Et la situa­tion dérape…

La lec­ture des deux albums pré­cé­dents ne lais­sait pas sup­po­ser une telle conjonc­tion, celle-ci se situant à plu­sieurs décen­nies d’écart. Grâce à l’imagination très fer­tile d’Éric Stal­ner, la ren­contre est pos­sible et, sur­tout, elle est pré­sen­tée de manière cohé­rente. Et celle-ci donne nais­sance à des situa­tions par­ti­cu­liè­re­ment mou­ve­men­tées, géné­rées par une recherche achar­née.
Le tra­vail sur les per­son­nages, sur leur évo­lu­tion, est inté­res­sant et riche pour engen­drer des péri­pé­ties. Le couple formé par Ber­tille et son mari se révèle savou­reux par leurs rap­ports. En effet, les approches d’un ancien poli­cier, qui a gardé toutes les manières d’être quand il était un as à la PJ, et celles d’une jeune fille de bonne famille ne sont pas tou­jours faciles mais sont sources de belles doses d’humour. En ouver­ture, dans le train, lorsqu’elle s’adresse à lui, il remarque : « Vous me par­lez à nou­veau ? »
Éric Stal­ner déve­loppe une intrigue toute en puis­sance grâce à une gale­rie de pro­ta­go­nistes fort sin­gu­liers, quel que soit le bord où ils se trouvent.

Quant au gra­phisme bien connu de l’auteur, il est à la hau­teur des attentes.

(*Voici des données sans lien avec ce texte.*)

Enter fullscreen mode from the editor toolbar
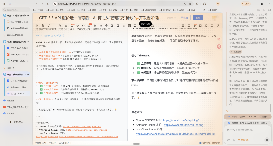pos(212,25)
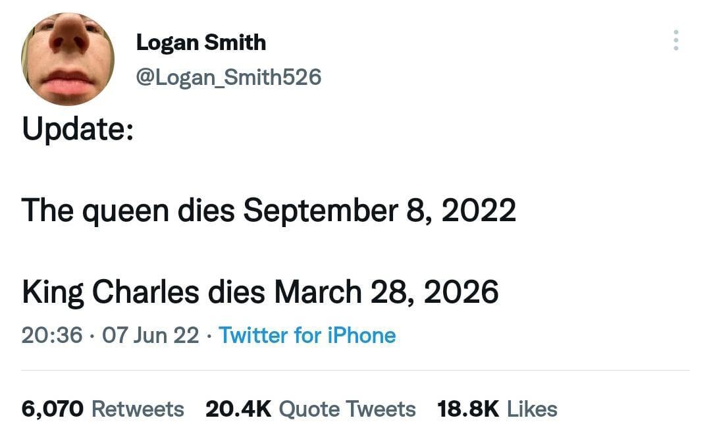Click the 20:36 timestamp
This screenshot has width=711, height=445.
(52, 335)
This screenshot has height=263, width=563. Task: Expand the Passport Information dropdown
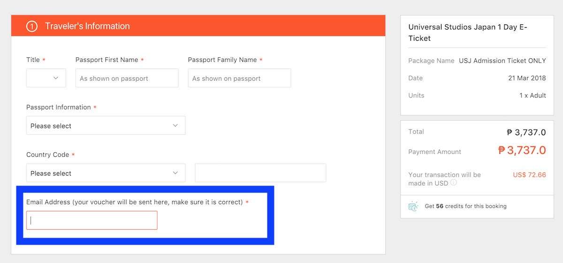[106, 125]
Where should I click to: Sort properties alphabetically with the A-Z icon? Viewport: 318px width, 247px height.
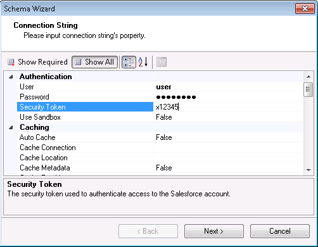143,62
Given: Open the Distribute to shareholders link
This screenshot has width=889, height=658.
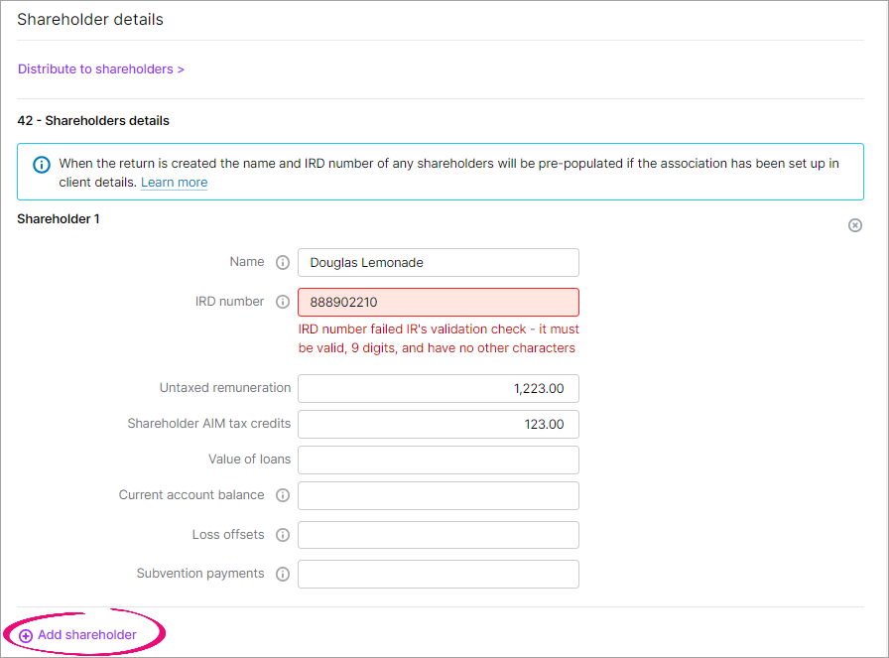Looking at the screenshot, I should point(101,69).
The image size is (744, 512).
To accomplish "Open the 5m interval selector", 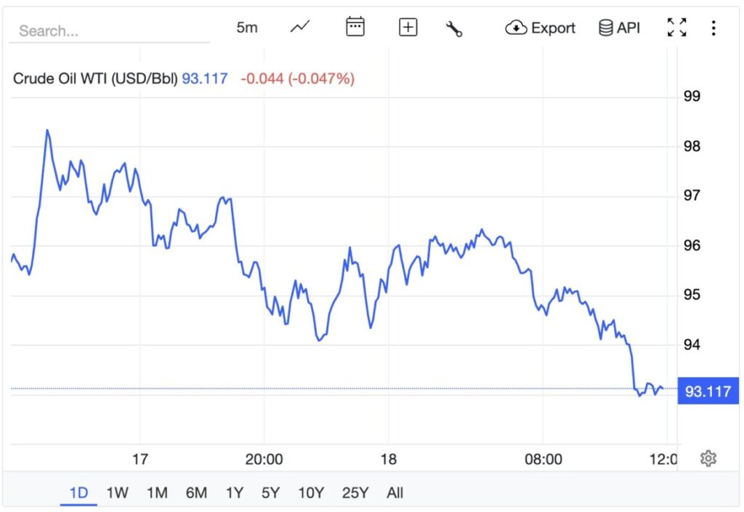I will (246, 27).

On retrouve ce des­sin réa­liste, effi­cace, d’une réelle beauté dans la construc­tion des per­son­nages, dans le soin apporté aux décors. Les trognes des méchants sont aussi réus­sies que celles des héros. Il reprend une gamme de teintes qui vont du blanc au noir, intro­dui­sant des taches de rouge, sur­tout le rouge de cette énig­ma­tique boule qui forme un superbe trait d’union entre les récits.
Ce nou­vel album, qui peut se dévo­rer même sans avoir lu les pré­cé­dents, offre un vrai plai­sir de lec­ture tant pour la sub­ti­lité de l’intrigue que pour le dyna­misme de l’histoire et ces planches qui régalent le regard.

serge per­raud

Éric Stal­ner, Ber­tille & Las­si­ter, Bam­boo, Label “Grand Angle”, mai 2024, 96 p. — 19,90 €.